- Theatrical release poster
- Directed by: Carlos Landeo
- Written by: Adrián Ochoa
- Produced by: María Grazia Dolci Varun Kumar Kapur
- Cinematography: Pedro Rivas
- Production companies: Animal Action Films Bisa Films Animalaction Films Star Films
- Distributed by: Star Films
- Release date: February 27, 2020;
- Running time: 83 minutes
- Country: Peru
- Language: Spanish

= De patitas a la calle =

De patitas a la calle (lit. 'From paws to the street') is a 2020 Peruvian fantasy comedy film directed by Carlos Landeo and written by Adrián Ochoa.

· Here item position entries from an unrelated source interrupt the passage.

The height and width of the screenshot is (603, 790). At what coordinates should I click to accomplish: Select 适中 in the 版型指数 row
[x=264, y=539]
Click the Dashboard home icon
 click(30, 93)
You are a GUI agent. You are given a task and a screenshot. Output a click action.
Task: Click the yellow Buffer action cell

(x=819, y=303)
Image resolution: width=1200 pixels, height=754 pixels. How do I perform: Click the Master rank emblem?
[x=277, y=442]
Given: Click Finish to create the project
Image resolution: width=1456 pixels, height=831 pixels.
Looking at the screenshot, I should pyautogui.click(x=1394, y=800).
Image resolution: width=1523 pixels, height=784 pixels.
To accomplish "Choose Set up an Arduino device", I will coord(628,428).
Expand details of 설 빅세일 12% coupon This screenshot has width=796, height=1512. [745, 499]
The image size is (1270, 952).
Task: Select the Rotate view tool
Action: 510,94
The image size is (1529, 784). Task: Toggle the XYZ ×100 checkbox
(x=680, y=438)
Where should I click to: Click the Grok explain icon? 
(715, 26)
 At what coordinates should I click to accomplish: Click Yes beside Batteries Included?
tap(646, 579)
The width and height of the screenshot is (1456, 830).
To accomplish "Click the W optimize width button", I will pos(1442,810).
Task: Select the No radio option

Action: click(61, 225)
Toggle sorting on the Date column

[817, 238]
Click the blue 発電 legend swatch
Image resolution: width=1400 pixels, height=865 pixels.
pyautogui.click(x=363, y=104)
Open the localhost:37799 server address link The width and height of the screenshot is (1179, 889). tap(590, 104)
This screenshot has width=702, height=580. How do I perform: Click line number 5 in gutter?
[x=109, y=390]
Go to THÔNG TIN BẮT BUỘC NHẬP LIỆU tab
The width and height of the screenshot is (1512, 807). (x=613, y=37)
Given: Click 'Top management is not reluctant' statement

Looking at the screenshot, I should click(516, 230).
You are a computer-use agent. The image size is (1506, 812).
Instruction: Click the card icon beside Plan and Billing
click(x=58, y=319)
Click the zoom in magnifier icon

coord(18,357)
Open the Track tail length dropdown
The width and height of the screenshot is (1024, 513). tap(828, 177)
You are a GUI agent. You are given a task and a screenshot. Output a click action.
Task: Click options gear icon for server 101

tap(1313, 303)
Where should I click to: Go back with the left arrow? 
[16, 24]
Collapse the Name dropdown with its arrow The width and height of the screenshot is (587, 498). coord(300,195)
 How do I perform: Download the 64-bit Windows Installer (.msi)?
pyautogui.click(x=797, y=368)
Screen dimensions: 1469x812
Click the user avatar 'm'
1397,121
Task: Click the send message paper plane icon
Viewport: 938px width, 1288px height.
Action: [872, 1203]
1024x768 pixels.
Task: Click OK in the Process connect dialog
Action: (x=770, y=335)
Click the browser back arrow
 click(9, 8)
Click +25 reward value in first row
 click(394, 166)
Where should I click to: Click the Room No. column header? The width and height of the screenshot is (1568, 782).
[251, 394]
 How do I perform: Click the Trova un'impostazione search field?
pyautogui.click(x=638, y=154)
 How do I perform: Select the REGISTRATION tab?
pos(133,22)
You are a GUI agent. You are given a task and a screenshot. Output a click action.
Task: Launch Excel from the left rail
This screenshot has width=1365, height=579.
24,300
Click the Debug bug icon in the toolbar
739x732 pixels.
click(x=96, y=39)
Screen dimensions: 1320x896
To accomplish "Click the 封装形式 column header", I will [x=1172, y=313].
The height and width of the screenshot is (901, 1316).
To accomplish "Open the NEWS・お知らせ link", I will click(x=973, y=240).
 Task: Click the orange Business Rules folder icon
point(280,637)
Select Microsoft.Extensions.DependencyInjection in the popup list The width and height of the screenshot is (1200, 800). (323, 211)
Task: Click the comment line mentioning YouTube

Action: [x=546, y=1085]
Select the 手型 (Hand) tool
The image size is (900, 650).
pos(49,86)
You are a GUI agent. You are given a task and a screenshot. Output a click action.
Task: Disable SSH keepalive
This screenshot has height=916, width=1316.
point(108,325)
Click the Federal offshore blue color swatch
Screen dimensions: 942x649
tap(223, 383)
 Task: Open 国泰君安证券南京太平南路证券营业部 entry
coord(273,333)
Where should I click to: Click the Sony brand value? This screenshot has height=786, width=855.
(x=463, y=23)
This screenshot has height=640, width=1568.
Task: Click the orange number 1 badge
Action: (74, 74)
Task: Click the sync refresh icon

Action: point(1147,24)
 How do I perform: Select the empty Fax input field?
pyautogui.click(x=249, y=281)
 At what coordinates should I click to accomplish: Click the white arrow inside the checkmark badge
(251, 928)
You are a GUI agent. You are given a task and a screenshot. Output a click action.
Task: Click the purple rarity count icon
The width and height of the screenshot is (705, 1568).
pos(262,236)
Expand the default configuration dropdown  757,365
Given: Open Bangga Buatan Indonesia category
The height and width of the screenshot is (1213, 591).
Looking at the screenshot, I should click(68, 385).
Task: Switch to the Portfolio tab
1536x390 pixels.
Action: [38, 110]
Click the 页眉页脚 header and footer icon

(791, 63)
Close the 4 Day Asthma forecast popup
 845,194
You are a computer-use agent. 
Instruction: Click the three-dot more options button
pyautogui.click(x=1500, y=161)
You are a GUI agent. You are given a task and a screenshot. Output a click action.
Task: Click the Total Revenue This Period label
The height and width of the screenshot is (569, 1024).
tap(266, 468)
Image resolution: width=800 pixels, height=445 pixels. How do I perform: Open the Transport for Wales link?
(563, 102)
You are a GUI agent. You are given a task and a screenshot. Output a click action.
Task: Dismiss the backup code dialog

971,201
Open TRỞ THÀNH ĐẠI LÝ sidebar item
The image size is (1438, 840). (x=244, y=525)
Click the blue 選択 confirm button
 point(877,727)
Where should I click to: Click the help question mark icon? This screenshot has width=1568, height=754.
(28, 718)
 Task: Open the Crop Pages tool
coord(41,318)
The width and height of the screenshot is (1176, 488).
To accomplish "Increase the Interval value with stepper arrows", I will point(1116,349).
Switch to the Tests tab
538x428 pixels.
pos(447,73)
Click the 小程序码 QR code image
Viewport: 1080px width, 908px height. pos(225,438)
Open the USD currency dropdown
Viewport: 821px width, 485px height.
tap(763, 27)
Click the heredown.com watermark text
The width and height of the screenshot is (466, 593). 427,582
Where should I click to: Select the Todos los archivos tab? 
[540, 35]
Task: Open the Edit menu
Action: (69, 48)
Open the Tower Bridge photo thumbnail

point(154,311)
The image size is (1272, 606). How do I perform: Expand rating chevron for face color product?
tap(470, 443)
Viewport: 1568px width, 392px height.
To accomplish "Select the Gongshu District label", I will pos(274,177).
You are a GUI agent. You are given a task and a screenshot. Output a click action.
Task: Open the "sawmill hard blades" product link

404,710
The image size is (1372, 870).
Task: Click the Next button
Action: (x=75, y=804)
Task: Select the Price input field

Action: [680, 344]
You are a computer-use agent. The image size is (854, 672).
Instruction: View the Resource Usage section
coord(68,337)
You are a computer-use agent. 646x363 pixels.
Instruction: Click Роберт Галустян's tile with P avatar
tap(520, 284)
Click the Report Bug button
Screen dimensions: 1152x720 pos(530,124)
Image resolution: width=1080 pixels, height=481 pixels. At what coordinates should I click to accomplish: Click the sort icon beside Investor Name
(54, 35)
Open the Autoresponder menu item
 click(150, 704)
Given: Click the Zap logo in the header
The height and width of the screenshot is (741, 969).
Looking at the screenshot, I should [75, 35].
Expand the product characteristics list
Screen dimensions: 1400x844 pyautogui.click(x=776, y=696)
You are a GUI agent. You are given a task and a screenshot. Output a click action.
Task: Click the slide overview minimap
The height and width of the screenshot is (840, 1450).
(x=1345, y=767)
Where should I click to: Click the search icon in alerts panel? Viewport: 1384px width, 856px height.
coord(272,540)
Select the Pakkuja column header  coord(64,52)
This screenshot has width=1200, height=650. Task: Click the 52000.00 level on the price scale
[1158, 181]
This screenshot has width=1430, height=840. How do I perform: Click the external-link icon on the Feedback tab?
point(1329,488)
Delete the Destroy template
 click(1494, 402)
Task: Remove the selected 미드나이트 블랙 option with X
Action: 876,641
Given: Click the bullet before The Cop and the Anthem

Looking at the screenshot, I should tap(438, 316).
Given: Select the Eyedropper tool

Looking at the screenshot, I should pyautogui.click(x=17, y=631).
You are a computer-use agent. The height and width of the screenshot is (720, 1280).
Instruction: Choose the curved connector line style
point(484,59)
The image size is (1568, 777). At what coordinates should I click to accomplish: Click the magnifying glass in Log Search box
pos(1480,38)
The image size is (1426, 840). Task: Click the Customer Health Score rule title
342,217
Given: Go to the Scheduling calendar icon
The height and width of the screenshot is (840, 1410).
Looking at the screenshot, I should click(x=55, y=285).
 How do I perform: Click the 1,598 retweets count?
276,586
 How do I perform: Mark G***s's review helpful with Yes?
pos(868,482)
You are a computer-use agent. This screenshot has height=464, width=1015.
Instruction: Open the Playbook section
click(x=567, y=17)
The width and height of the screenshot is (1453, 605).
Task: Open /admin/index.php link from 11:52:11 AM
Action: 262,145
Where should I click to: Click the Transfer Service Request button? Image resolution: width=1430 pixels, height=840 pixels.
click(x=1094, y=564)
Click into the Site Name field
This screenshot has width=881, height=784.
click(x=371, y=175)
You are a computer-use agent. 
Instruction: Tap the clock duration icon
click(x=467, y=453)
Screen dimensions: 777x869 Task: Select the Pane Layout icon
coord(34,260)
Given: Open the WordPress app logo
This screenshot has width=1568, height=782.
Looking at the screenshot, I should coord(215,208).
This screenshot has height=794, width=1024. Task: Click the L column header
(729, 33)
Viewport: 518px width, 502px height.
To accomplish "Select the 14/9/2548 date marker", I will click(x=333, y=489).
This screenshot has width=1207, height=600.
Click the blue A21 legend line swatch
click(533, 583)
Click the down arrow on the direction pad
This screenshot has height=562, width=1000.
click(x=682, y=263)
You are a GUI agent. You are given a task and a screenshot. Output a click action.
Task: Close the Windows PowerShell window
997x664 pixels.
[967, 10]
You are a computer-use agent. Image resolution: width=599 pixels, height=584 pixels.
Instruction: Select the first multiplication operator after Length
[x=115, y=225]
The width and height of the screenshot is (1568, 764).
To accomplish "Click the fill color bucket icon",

It is the first Peruvian production where the protagonists are talking animals. It premiered on November 27, 2020, in Peruvian theaters.

== Synopsis ==
It tells the story of an adorable brigade of pets made up of dogs, a cat, a parrot, and a goat. They will have a very important mission: return home; However, along the way they will encounter human cruelty, which sees in them a method of profit.

== Cast ==
The actors participating in this film are:

- Nicolás Fantinato as Toto
- Nico Argelo as Aron
- Pold Gastello as General
- Titi Plaza as Lazmi
- Jean Rivera Jurado as The one who carries the dog
- Pietro Sibille
- Junior Silva
- Stephanie Orúe
- Nico Ames
- Carlos Casella
- Airam Galliani

== Reception ==
De patitas a la calle attracted 26,952 people throughout its run in Peruvian theaters.